* Task
Print every line of the data below verbatim, leaving out the pictures.

(Page and screen pointing data)
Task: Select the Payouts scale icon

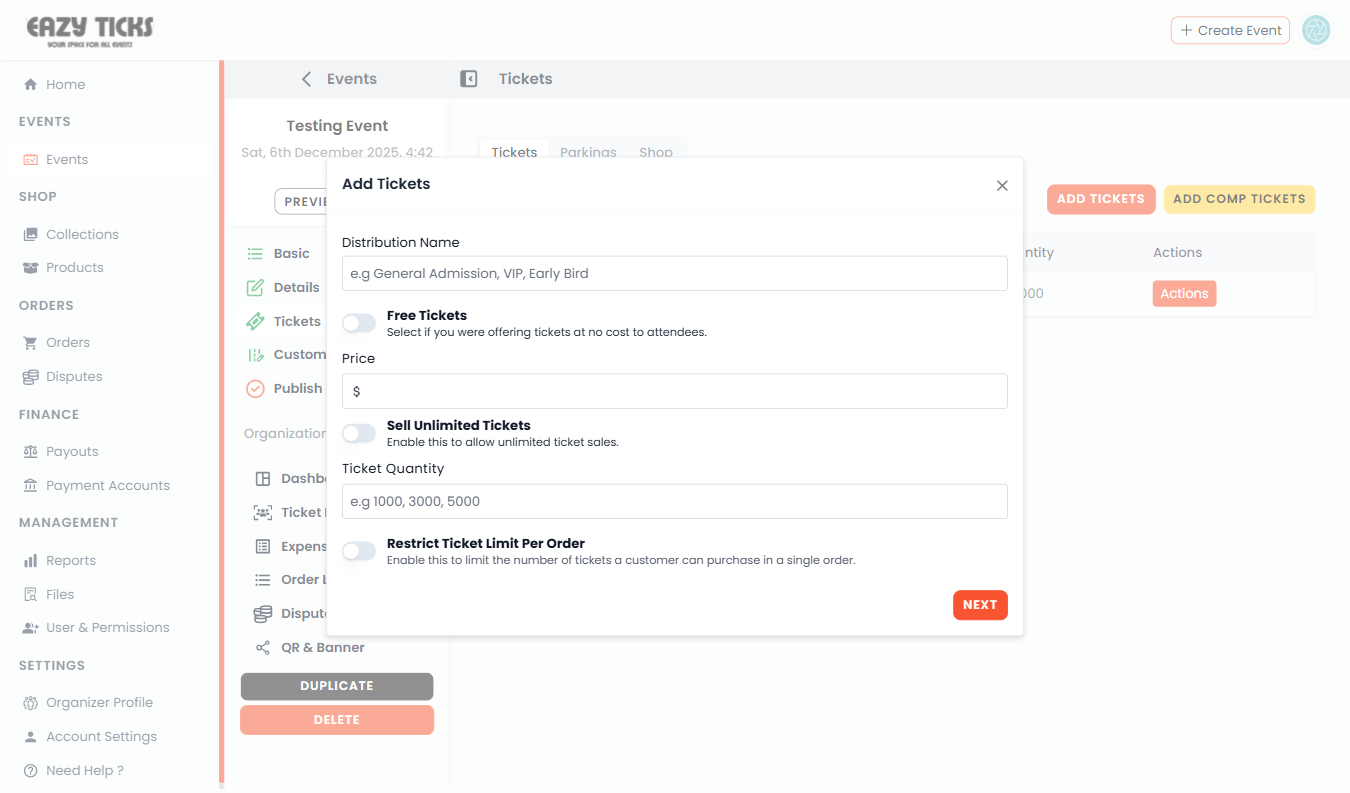Action: pyautogui.click(x=30, y=452)
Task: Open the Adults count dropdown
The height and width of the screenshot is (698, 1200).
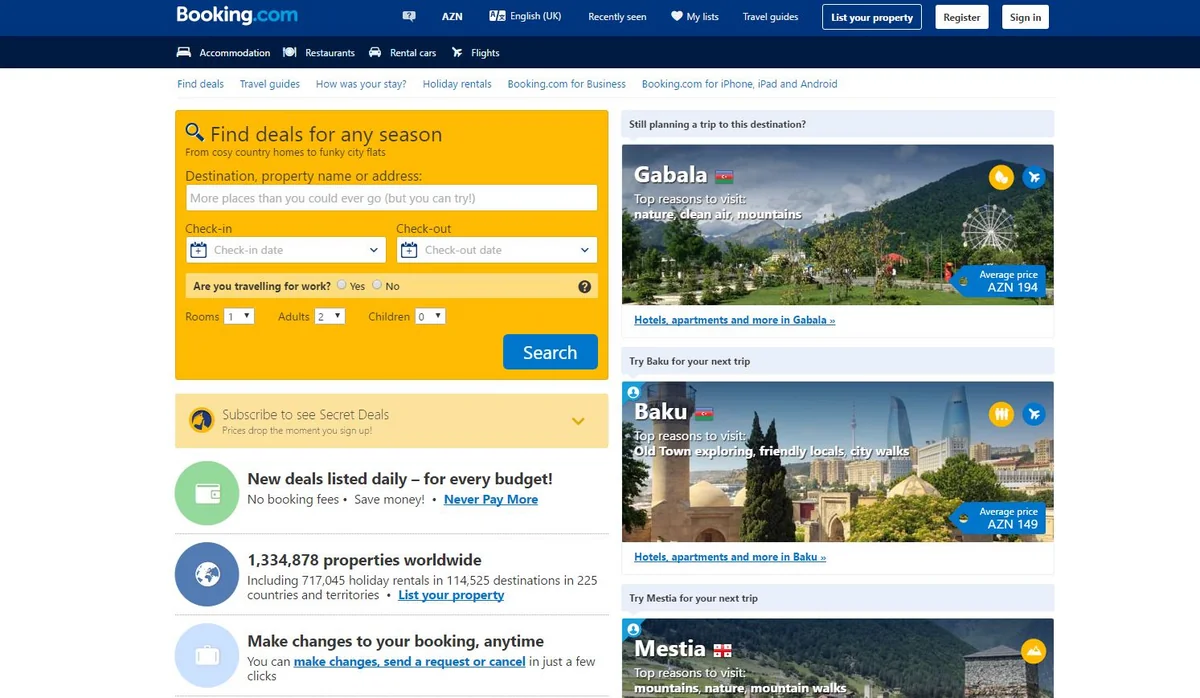Action: coord(329,316)
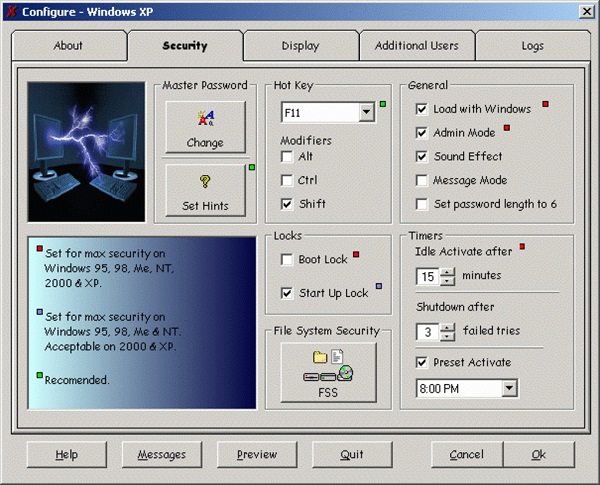600x485 pixels.
Task: Click the Change master password icon button
Action: (205, 127)
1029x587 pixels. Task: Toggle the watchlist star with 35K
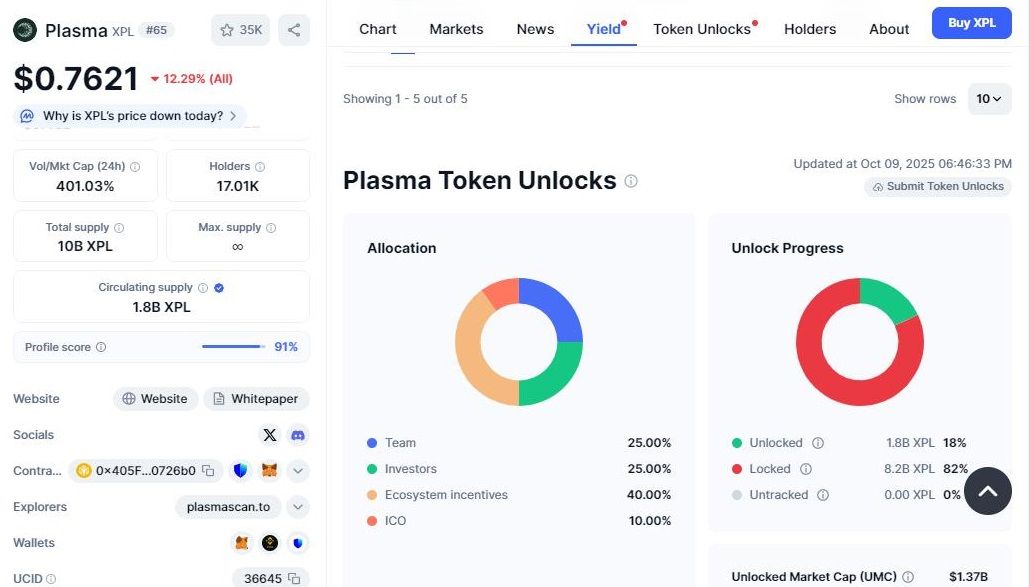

* Written answer
Task: Select the Payouts scale icon

Action: pyautogui.click(x=30, y=452)
Task: Open the Adults count dropdown
The height and width of the screenshot is (698, 1200).
Action: coord(329,316)
600x485 pixels.
Task: Click the Change master password icon button
Action: (205, 127)
1029x587 pixels. Task: Toggle the watchlist star with 35K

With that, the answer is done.